Weitere Beobachtungen bei Nacht: Selbst bei Glatteis im Winter hetzen die Ü-30er durchs Dunkel, geplagt vom "Restless Legs Syndrom" - dem panischen Versuch, durch Joggen, Skaten oder Mountainbiken dem weiteren körperlichen Verfall davonzulaufen.

Aber die Autorin entdeckt nicht nur körperliche Gebrechen. Sie führt dem 30-jährigen Jammerlappen schonungslos seine Anfälligkeit für soziale Macken vor. Zum Beispiel die Applemania, auch "iSprung" genannt - eine Infektion des Ü-30-Systems durch kalifornische Apfelviren.

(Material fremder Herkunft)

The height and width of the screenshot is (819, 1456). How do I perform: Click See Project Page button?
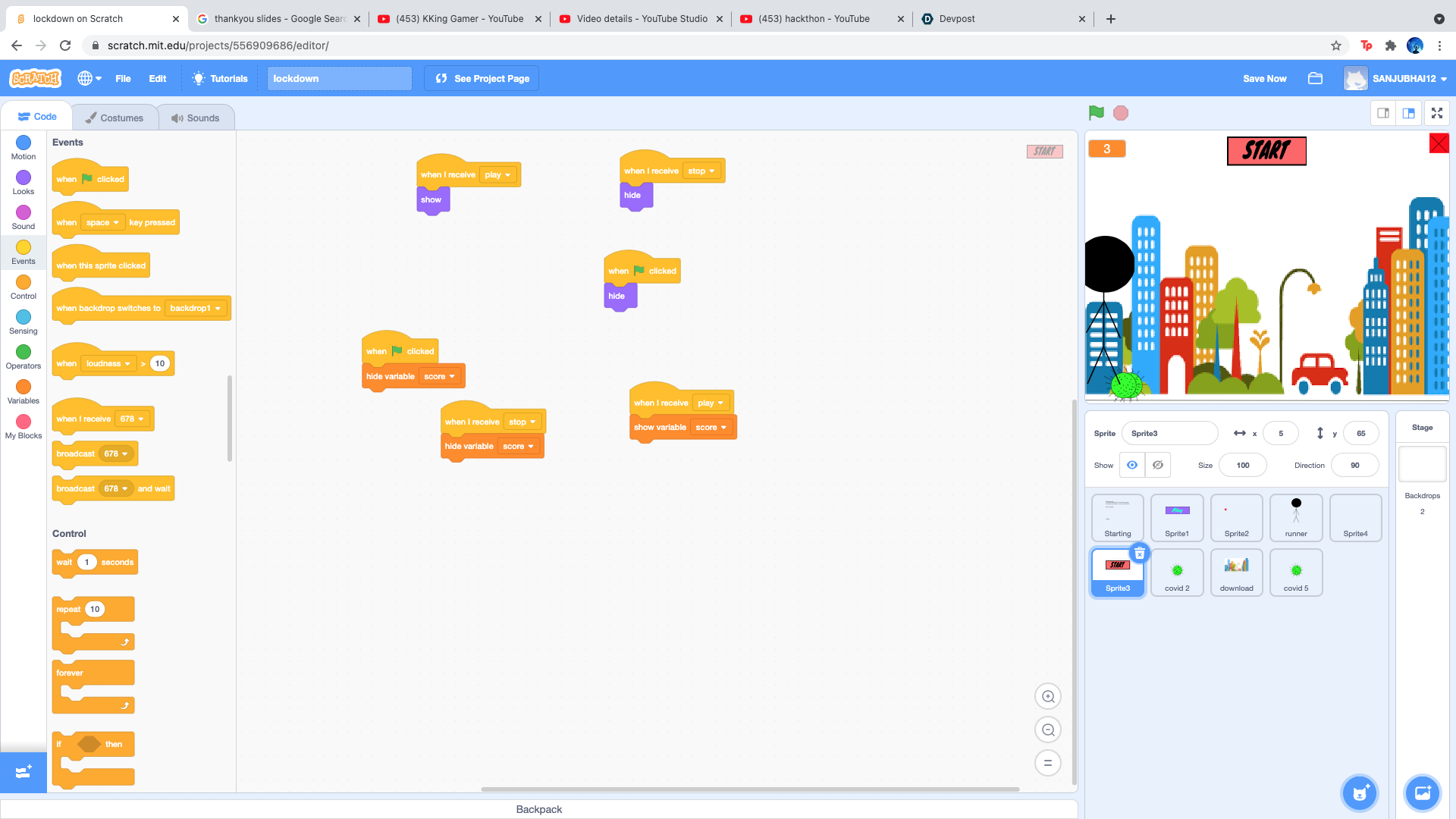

Auffälligstes Symptom dieser hochansteckenden Krankheit: Der Patient starrt stundenlang auf ein kleines weißes Gerät und ist nicht ansprechbar. Die Frau befällt hingegen vemehrt das krankhafte Bestreben nach einem perfekten Zuhause: "Sie dekoriert, verziert, garniert und illuminiert." Spätestens, wenn der Satz "Schuhe aus" fällt, wissen Partner und Gast, woran sie sind.

Puri erklärt diese geschlechterspezifischen Fehlsteuerungen mit einem Blick auf die Areale des männlichen und weiblichen Ü-30-Gehirns. Den Mann beschäftigen in erster Linie Retro-Trainingsjacken, Bundesliga, Karriere, gemeingefährliche Sportarten und das eigene Erektionsvermögen. Die Frau treibt - natürlich - anderes um: Buddhismus und Ashton Kutcher, Handtaschen, Yoga und Jamie-Oliver-Rezepte.

Die in Großbritannien erwachsen gewordene Autorin Puri beschreibt pointiert ihr deutsches Umfeld - und liefert viel Wortwitz. Doch das wirkt manchmal ermüdend. Zum Thema Sexualität fällt der Ü-30-Therapeutin tatsächlich die "Vögelgrippe" ein, bei der man unter zunehmender "Verschnupftheit", auch "Exualität", leidet.

So viel geballtes Sprachspiel ist mitunter zu viel des Guten. Auch die Bildsprache des Buches - Zeichnungen und Fotos - drücken allzu deutlich aus: Wir sind gestellt und ironisch gemeint. Sie werden zum Glück nur sparsam auf den 223 Seiten eingesetzt.

Hat die Autorin denn neben all der schonungslosen Analyse auch ein tröstendes Wort auf Lager? Nicht wirklich. Puri, Jahrgang 1965, bezeichnet sich - natürlich nicht ironiefrei - als junggebliebene, urbane Kreativdirektorin. Aus eigener Erfahrung weiß sie: Mit 40 wird es nicht besser. Da suchen Männer auffällig die Nähe zu 20-Jährigen, während sich die gleichaltrige Partnerin intensiv um ihre Grünpflanzen bemüht. Und auf der Straße und in der Kneipe hat es sich endgültig ausgeduzt. Da hilft nur noch Selbstmitleid.

Und manche erinnern sich an den alten Spruch: "Trau keinem über 30!" Nicht mal dir selbst.

Nina Puri: "Ü-30-Krankheiten. Als Letzter erkennen, als Erster bekommen". Knaur Verlag, 223 Seiten, 12,95 Euro.